Other authors will add a section title and description and then the drop down category list for post content and title.

The problems I see with this method:

  1. I strongly believe many authors compromise their design to use this method.
  2. What do you do with the blog index or recent post widget for posts that you are using to populate home pages. These posts are hardly post quality. The answer may be to use Page post content, better control but still searchable. I have modified recent posts and filtered posts selection for the blog index to exclude categories used for these purposes. Many authors do not do this.
  3. Users have trouble grasping the feature post content principles for populating sliders and portfolios. It takes significant documentation to help out the normal user. Most themes do not provide this level of documentation. Compare this with an image upload button, a title and description content area in an options panel, repeated for multiple slides. It is much much easier in the options panel. To suggest other wise is just silly.
  4. Overall this method lowers the theme quality, as compared to using options to populate the landing page. The argument is always made from senior reviewers and of course expert coders, that this method is fine and easy….but it is not the case.

Specialized Theme Plugins

Many authors develop plugins that are used to create the content for their theme home page. I really do not agree with this method for the following reasons:

  1. Significantly more coding is required, to supply the same information that could be easily supplied through options.
  2. The plugins are quite specialized and really in most cases only will work for the theme it was developed for. So the .org repo is being filled with plugins designed for a specific theme.
  3. Many times the theme and plugin need a common set of bundled resources, such as font-awesome, or jQuery animation script or a slider. In principle these resources should then be included for both the theme and the plugin if needed in both spots.
  4. Though I don’t have anything to back this up, I suspect the users don’t care much about this content when they switch themes anyways, because when a new theme is selected to freshen up a site, content is also freshened up.

Page Builder Plugins

Page builder plugins are available in the .org plugin repo.
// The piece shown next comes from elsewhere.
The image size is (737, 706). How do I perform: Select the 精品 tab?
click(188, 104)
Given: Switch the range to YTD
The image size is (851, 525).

Though I have tried only one, I must say they are massive plugins, that essentially favor website developers and not the average user.

As a general rule I feel that a well programmed integrated theme is a better choice then a simple theme and extra plugins to achieve a more integrated approach. The reason of course is simple: one programmer, one update. I’m not saying plugins are bad, just that having to add plugins for things that could be easily integrated into a theme is bad, in my opinion. For example Testimonials definitely belong in a plugin.
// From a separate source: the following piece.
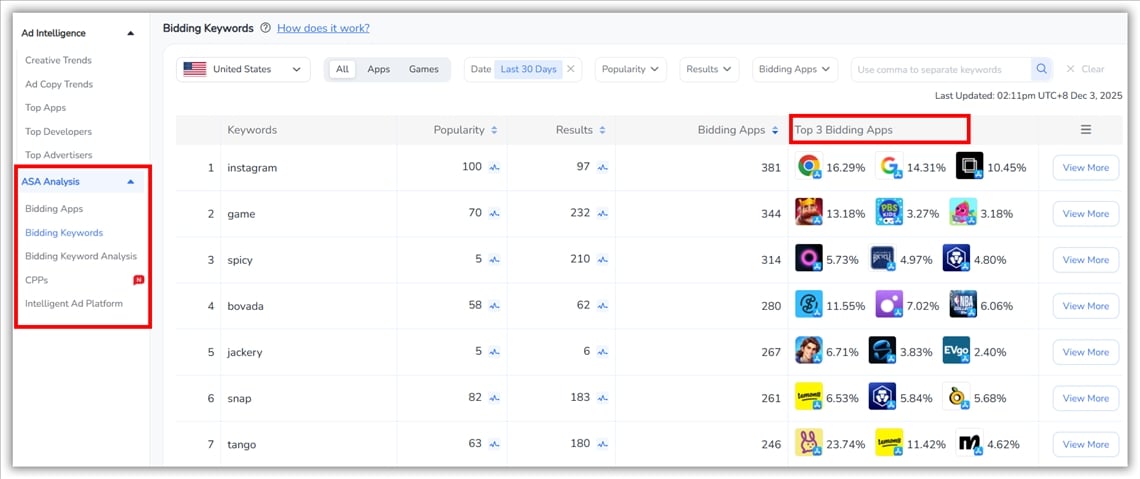This screenshot has width=1140, height=479.
Task: Select the Games filter toggle
Action: pos(423,69)
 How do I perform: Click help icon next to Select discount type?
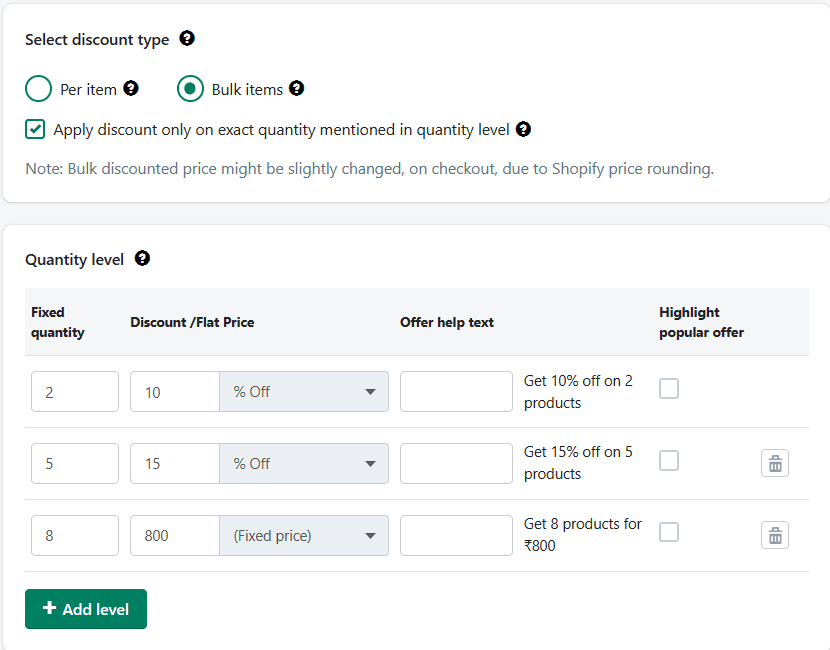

There are a couple of alternatives to the above options :

  1. Let the User Decide. Allow content creation for the home page, and other minor things such as Author widgets and Call to Action widgets. Add a Content Creation Tag to the style header, and ensure any theme that creates content should have this tag included. This is an option I prefer.
  2. Back up content created to a Page. Allow content creation if the author provides a system where this content is backed up to a page. I recently submitted a theme to .org that does this. All options are backed up to a draft page at the users request. The option is well documented in the theme.

The second option was discussed extensively at the bi-weekly TRT meeting Sep 26. 2017. There was some lively discussion at the meeting, and I really don’t know if my theme will be approved. I did find it interesting and a couple of thoughts arose from the meeting:

  1. There are folks at TRT that just can’t let go of the thought that WordPress is just for blogging. This is perhaps the biggest hurdle to overcome. WordPress is now a content management system, and we need to advance that concept.
  2. Many theme houses also use content creation in Pro versions. In fact this becomes one of the selling points for Pro versions. So why is a more integrated approach working in their pro versions, but not in the .org repo?
  3. Attitudes around TRT (slack) are without question, more restrictive and less progressive. The tendency is to find ways to say no, rather then find ways to say yes.